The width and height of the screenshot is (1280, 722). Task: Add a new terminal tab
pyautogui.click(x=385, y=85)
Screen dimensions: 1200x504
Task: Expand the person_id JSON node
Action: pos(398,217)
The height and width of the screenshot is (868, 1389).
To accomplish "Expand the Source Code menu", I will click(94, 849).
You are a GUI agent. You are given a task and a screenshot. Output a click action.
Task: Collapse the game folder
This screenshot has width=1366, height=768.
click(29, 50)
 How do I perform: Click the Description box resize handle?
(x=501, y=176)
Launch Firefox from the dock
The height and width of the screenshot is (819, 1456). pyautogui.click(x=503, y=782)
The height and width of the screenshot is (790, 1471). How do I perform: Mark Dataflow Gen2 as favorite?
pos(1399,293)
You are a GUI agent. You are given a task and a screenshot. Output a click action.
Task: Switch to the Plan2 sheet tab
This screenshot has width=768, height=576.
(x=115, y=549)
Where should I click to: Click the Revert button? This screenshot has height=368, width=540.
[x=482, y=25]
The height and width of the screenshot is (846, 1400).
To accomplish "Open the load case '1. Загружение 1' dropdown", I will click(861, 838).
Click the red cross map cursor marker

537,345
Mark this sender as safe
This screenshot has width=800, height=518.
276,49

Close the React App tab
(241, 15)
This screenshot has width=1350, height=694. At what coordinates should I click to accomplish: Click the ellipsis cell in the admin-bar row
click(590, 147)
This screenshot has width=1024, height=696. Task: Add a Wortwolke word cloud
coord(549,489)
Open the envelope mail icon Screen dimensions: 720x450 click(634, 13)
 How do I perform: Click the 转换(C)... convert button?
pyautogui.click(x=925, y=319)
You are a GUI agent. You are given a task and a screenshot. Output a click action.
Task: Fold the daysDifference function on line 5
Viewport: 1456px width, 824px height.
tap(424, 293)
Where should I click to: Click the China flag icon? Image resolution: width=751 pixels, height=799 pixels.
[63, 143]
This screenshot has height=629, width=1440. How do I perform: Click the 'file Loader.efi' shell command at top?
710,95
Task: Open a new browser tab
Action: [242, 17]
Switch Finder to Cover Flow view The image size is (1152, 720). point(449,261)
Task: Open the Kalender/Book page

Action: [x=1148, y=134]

• **Direction**
Copy out the listing from the line containing "Switch Finder to" through the end of the listing, requests included, and raise every coordinate in the answers by 100.

• **Solution for this problem**
Switch Finder to Cover Flow view The image size is (1152, 720). point(549,361)
Task: Open the Kalender/Book page

Action: [x=1248, y=234]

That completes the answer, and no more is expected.